Developing Global Citizens: Perceptions Regarding Educational Leadership in an International Expatriate School

Lewis, Alicia Hunter 01 January 2015 (has links)
International expatriate schools require educational leaders to guide culturally diverse stakeholders as they prepare students to address world problems. In the United States, effective educational leadership has been demonstrated as necessary to implement research-based practices. However, researchers have not yet established the leadership needed from expatriate kindergarten through Grade 12 school leaders seeking to develop global citizens. This gap leads to the question of how international expatriate educational leaders demonstrate empathetic, emotionally self-managed, or interculturally sensitive skills when meeting a school's global-minded strategic plan. The purpose of this case study was to describe expatriate school leaders' perceptions of how they and their peers demonstrate these skills. The conceptual framework included distributed leadership, emotional intelligence, and intercultural sensitivity in the context of global citizenship. Data from an expatriate middle school in China included interviews with school leaders, documents, and researcher notes. The results indicated that expatriate leaders demonstrated empathy through social responsibility, emotional self-management through personal and professional competence, and intercultural sensitivity through active civic engagement.
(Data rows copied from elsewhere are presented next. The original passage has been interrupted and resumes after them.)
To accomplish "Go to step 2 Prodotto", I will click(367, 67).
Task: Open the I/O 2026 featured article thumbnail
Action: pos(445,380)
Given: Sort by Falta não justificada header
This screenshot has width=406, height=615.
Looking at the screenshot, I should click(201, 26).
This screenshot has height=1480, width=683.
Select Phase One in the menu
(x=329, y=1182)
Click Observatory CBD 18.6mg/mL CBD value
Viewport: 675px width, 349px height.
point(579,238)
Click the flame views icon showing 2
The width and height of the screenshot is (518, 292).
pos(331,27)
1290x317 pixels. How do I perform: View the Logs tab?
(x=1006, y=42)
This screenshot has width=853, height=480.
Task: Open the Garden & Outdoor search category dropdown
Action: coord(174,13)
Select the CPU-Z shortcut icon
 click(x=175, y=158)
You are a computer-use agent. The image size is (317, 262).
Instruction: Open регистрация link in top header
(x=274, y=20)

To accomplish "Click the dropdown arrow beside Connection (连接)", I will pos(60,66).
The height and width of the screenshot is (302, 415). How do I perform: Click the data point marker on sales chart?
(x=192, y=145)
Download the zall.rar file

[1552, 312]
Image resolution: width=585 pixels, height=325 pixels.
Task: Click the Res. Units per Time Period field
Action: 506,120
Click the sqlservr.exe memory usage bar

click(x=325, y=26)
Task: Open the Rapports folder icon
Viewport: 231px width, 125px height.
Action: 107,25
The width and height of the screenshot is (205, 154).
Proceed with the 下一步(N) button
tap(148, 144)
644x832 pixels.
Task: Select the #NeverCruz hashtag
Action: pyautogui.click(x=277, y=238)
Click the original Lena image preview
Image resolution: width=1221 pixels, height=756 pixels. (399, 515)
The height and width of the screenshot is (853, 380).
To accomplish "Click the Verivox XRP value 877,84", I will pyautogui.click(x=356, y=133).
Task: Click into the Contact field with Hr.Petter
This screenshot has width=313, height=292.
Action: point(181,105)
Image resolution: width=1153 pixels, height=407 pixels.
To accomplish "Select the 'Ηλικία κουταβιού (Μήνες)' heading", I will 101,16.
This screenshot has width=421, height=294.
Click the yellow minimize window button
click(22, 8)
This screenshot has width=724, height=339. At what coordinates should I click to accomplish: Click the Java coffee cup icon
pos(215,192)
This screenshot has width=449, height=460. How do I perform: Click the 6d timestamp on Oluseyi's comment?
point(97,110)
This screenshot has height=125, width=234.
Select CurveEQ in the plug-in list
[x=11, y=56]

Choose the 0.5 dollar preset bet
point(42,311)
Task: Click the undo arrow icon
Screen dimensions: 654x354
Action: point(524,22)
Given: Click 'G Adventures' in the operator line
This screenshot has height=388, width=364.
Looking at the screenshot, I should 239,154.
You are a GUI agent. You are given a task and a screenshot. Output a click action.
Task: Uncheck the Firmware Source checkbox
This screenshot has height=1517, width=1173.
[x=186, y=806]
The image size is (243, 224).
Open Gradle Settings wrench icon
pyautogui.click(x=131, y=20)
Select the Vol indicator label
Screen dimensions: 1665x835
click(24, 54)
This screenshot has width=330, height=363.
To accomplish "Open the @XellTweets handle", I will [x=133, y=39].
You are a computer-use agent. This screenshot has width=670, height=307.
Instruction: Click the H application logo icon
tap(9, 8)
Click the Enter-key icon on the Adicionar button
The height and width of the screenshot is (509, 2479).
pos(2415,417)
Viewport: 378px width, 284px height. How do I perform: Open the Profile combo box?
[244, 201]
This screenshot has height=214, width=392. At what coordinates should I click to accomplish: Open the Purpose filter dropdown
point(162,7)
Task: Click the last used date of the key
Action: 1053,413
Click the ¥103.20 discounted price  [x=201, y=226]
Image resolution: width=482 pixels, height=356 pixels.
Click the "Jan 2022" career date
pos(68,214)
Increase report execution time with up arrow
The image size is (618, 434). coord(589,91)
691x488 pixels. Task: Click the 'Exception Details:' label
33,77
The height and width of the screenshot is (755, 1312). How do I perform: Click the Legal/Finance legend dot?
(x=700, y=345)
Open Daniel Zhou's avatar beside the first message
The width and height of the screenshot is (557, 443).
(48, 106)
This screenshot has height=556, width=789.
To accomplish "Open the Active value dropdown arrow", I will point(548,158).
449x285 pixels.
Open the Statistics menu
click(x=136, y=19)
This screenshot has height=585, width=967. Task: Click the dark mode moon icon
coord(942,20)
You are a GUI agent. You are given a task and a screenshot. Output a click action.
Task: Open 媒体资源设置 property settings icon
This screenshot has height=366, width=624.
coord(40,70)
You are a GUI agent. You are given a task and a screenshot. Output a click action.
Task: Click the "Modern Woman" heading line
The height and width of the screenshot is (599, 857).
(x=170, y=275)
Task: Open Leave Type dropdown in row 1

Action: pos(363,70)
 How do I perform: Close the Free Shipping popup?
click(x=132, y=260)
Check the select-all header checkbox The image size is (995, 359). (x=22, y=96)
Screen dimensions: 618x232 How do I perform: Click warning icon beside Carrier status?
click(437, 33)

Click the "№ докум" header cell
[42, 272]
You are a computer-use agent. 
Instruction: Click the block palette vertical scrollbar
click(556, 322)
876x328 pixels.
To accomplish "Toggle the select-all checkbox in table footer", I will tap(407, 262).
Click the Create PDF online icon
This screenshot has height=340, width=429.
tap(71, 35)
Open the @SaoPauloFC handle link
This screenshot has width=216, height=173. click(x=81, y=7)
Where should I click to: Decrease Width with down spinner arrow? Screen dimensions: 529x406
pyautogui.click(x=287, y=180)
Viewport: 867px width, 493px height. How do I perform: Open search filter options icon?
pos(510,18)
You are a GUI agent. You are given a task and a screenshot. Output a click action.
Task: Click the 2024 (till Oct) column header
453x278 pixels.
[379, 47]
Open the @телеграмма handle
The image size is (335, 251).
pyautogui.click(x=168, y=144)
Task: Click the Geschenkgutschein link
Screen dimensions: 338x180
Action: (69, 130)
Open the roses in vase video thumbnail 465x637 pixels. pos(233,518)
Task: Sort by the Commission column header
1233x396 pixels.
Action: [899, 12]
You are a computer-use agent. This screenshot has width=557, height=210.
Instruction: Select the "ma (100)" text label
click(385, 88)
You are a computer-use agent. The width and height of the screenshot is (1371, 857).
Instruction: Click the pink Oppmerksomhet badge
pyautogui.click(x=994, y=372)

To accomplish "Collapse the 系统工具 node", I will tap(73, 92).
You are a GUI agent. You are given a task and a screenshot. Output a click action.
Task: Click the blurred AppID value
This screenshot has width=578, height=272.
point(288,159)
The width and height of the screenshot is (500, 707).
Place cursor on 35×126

International expatriate schools may benefit if educational leaders demonstrate support and concern and provide examples of the global-mindedness expected of students. These results can guide faculty members' professional competencies toward implementing instructional programs that target the development of global citizens. Social change could result from international expatriate schools applying described models of distributed leadership toward a unified and socially just purpose.